# Lastest treasure of the month happy holliday! your own x-mas gift or hannukah?



## deprofundis (Apr 25, 2014)

I bought fabueleous offering that would blow my mind to smiterinz, im listening to one of them now

*Lamentattiones :Josquin capella Constanzo Festa(lament) Johaness Ockeghem Requiem* i know i know i havve several zillion of these but the Josquin Capella is like the chateau Lafitte of renaissance right now whit this release , please grab it..do you trust me??

Than there is *Chançonier de Gandia by capella de ministers charles magraner *, how can you go wrong whit this, eminenet franco-flemish music of renaissance, i hardly know mos of them , suprise suprise im in a state of shock... do you trust me .. i ask you o nce again hmm..

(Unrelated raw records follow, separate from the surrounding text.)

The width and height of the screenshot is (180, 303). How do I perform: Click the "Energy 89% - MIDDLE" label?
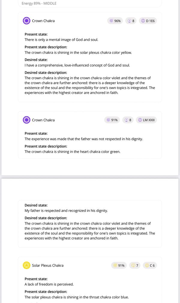pos(39,4)
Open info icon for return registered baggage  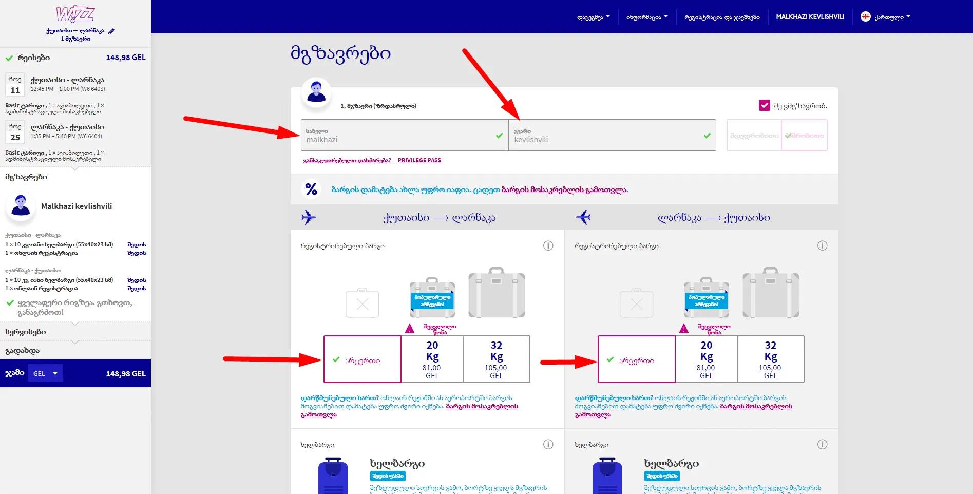822,246
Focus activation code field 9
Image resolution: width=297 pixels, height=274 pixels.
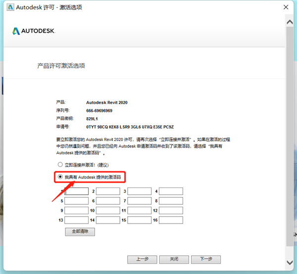coord(76,211)
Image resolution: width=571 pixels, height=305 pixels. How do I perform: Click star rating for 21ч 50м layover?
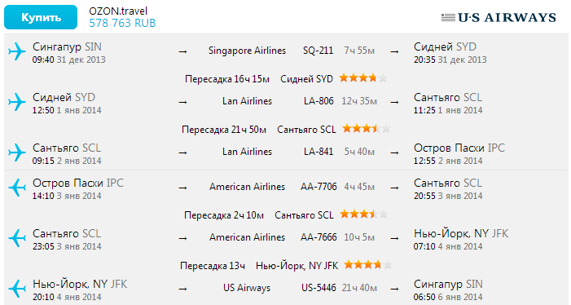pos(367,129)
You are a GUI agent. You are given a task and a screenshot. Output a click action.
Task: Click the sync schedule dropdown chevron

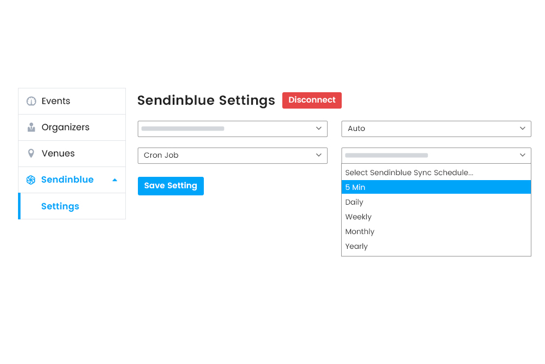pos(522,156)
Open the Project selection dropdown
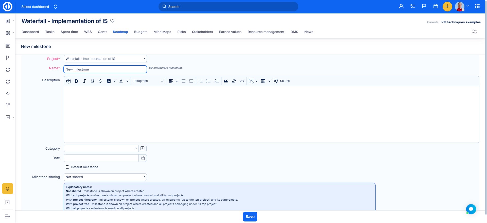Image resolution: width=487 pixels, height=223 pixels. pos(105,59)
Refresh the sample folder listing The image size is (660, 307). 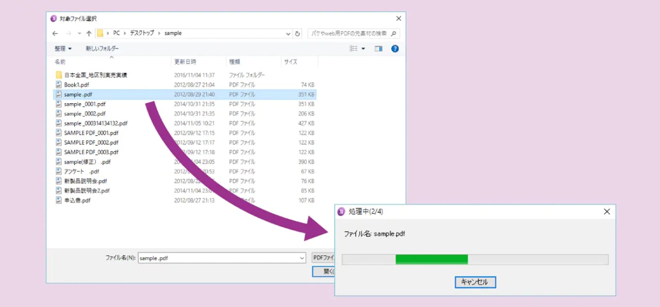tap(297, 34)
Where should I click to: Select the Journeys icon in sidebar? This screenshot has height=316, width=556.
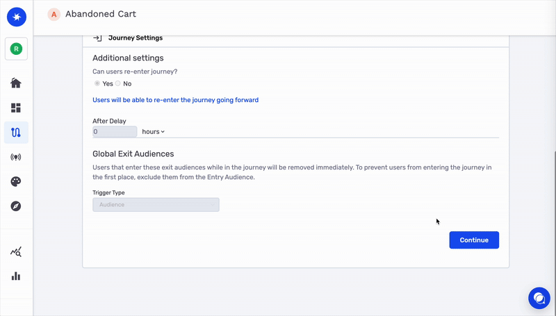tap(16, 132)

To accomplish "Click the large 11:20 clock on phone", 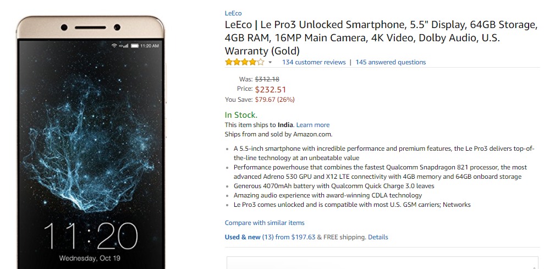I will pyautogui.click(x=90, y=236).
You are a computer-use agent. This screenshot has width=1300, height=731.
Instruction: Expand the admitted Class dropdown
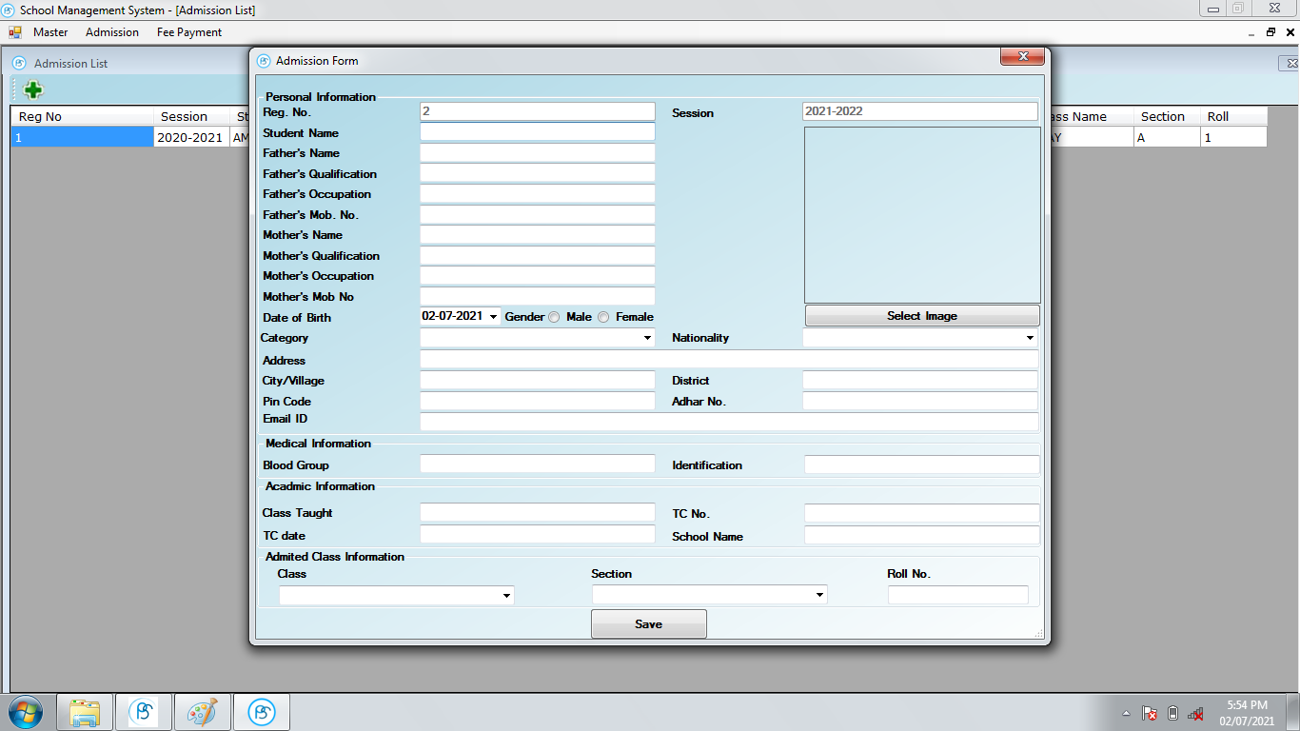[505, 596]
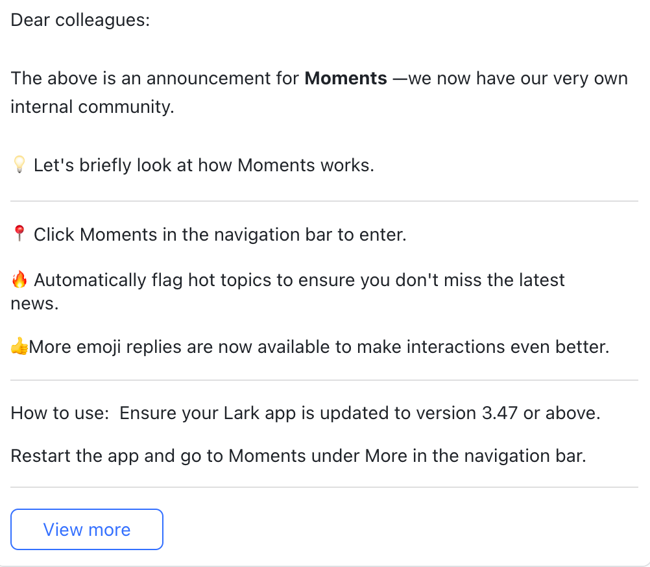This screenshot has width=650, height=567.
Task: Click the fire emoji next to hot topics
Action: (x=18, y=280)
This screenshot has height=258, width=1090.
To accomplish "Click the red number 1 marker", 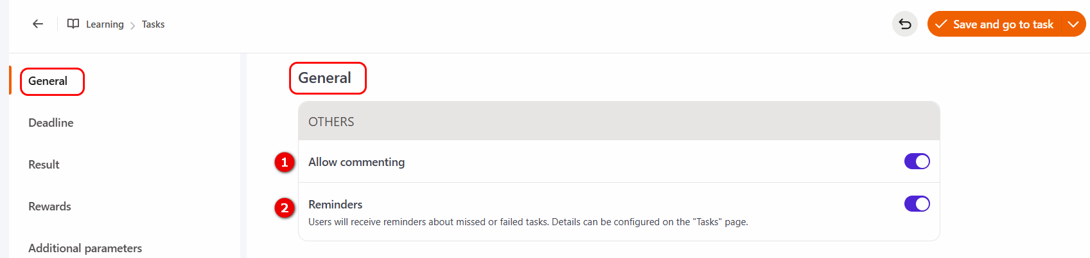I will (285, 162).
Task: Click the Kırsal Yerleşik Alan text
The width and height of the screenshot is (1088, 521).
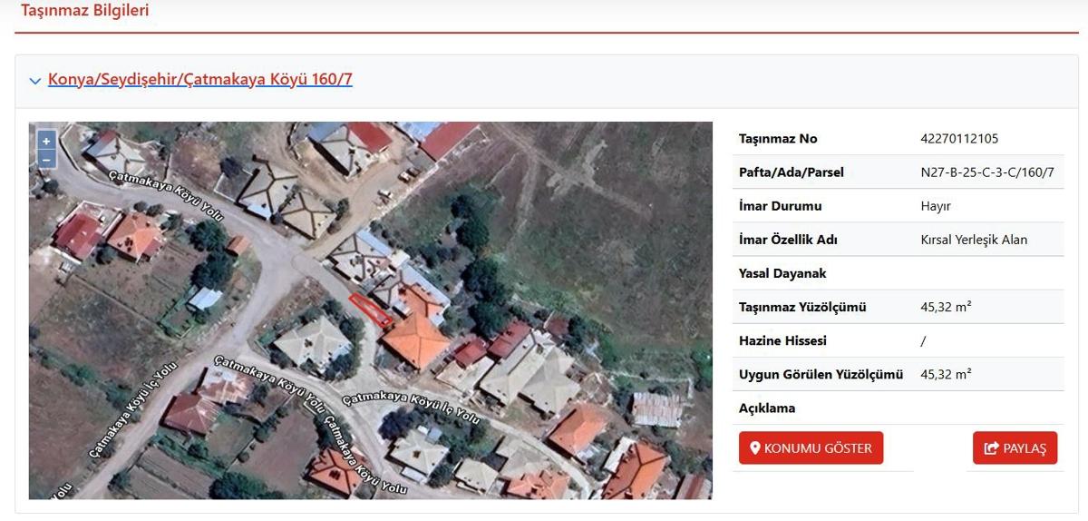Action: coord(974,240)
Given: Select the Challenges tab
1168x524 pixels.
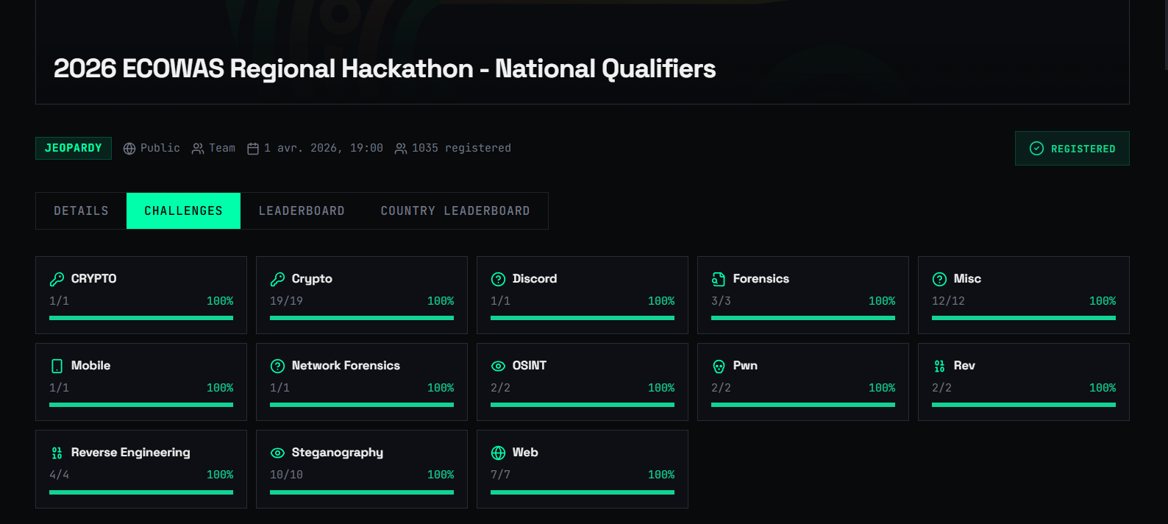Looking at the screenshot, I should point(183,210).
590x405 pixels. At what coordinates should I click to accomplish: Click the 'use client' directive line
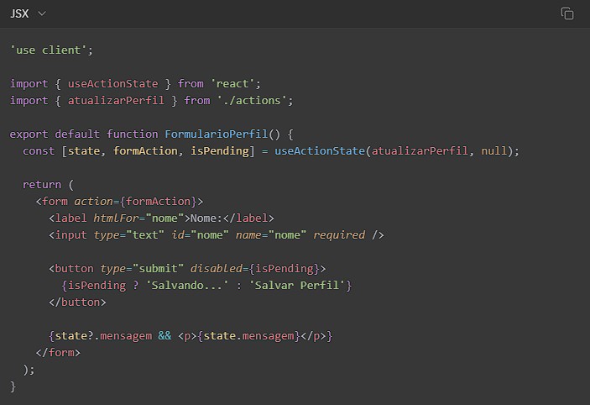tap(51, 50)
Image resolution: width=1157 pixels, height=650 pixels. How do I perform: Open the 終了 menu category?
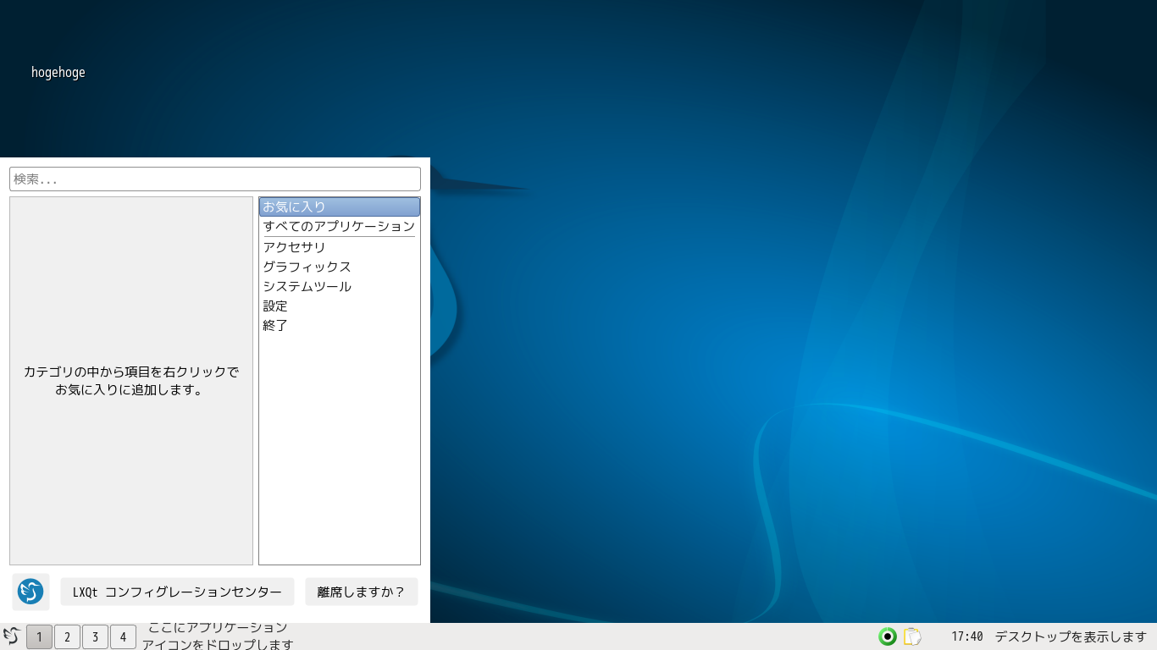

Tercio i pre-order* Jacob Obrecht on Brabant ensemble *i hope it's that good mister Rice make my dream come truth, woaw a new Brabant ensemble record...but it's only comming out 29 december ..

These were my gift for the month, i have allready zillion album , uploaded cd on my computer , so you betcha, i have one heck of a collection of renaissance finest gems.. these first two affored mention

album are one of then. Goodnight :tiphat:


----------



## 20centrfuge (Apr 13, 2007)

thanks, deprofundis!


----------